GOAL OF THE EXERCISE:
In this exercise, copy exactly the lines from the one that contains "Task: Click the UK row label" through the end of the entries below; pictures are not copied.

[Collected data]
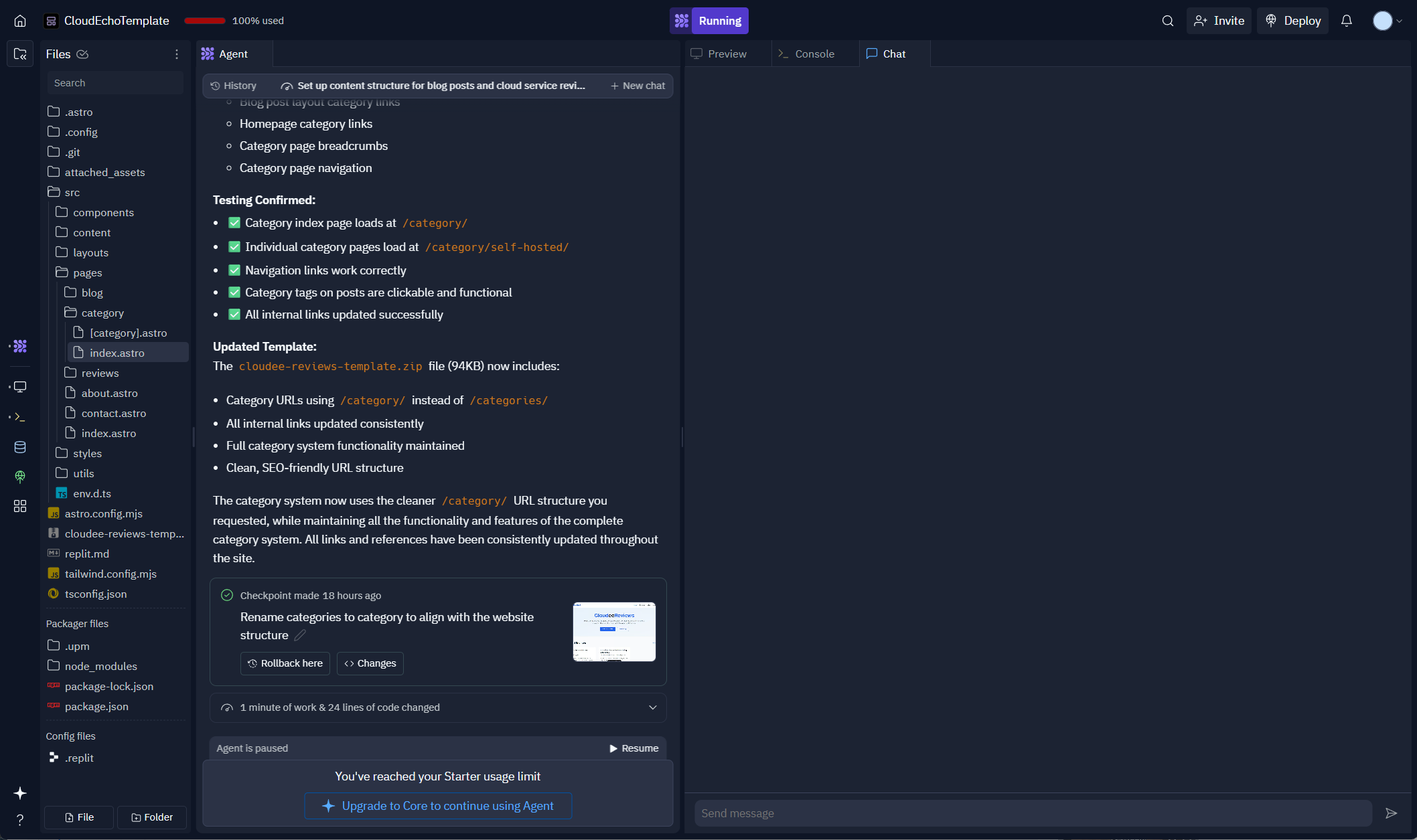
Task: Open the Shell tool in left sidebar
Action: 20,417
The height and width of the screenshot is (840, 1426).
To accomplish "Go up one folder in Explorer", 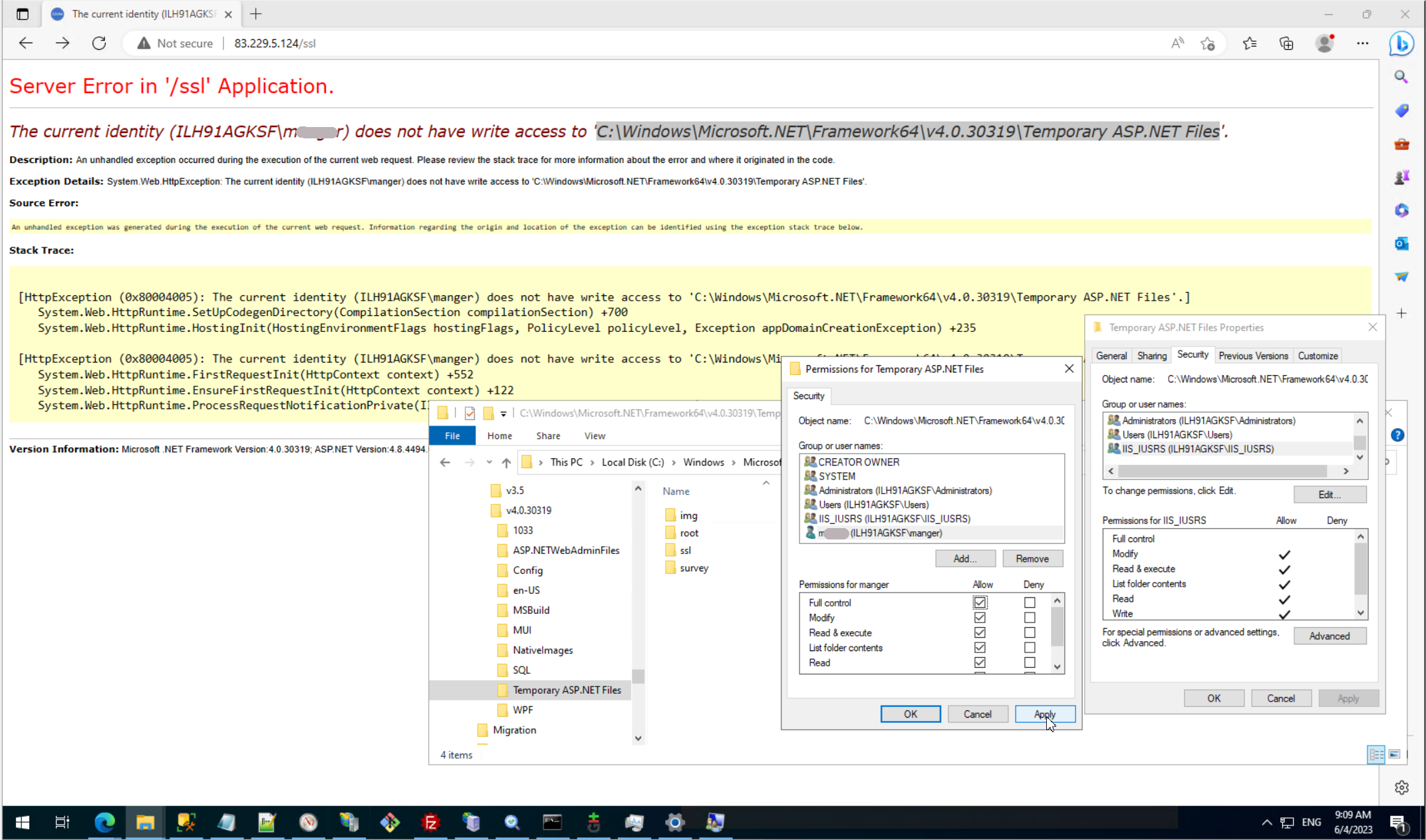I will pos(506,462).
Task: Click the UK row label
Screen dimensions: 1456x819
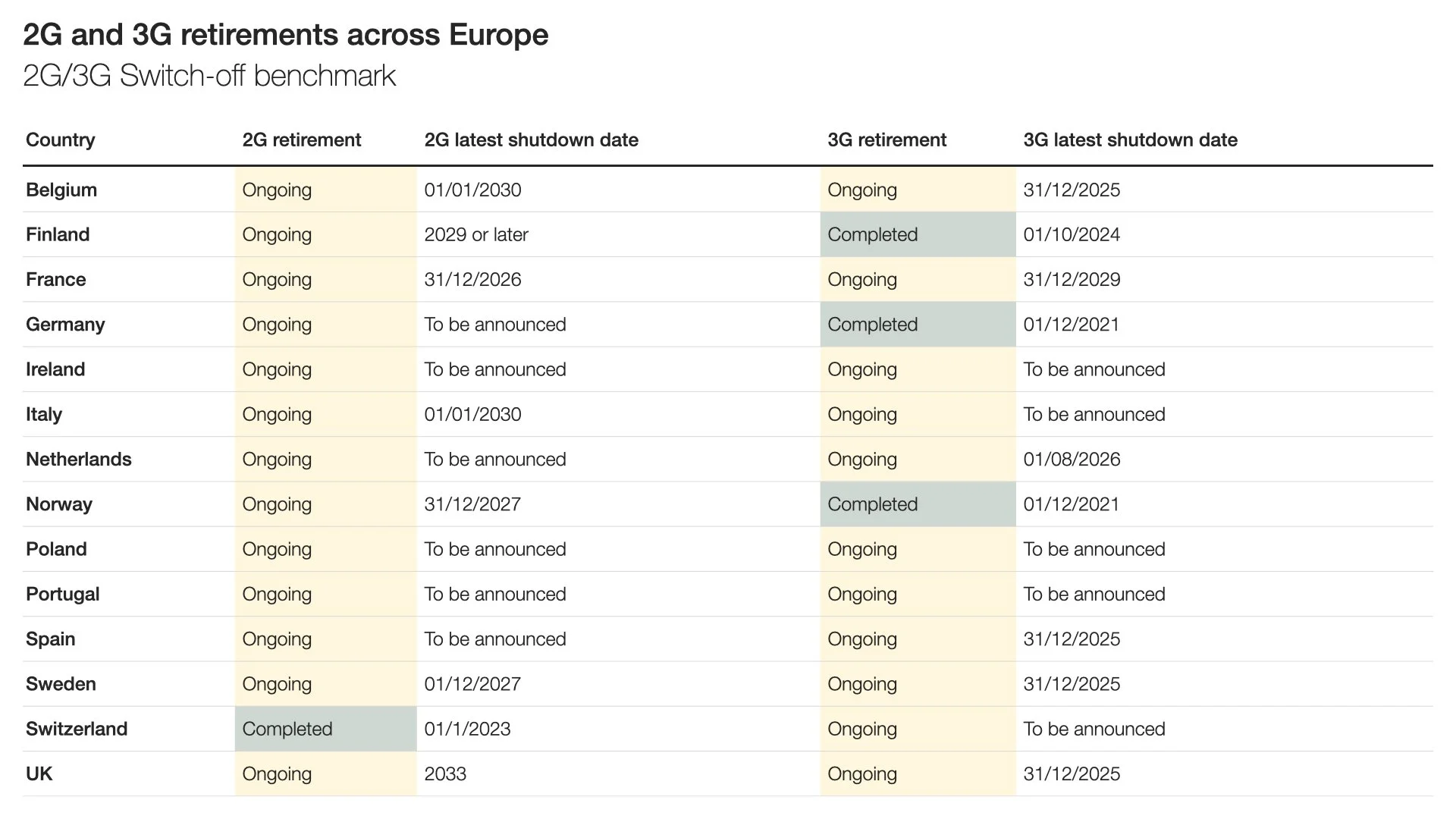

OUTPUT FOR THIS EXERCISE:
Task: Click the UK row label
Screen dimensions: 1456x819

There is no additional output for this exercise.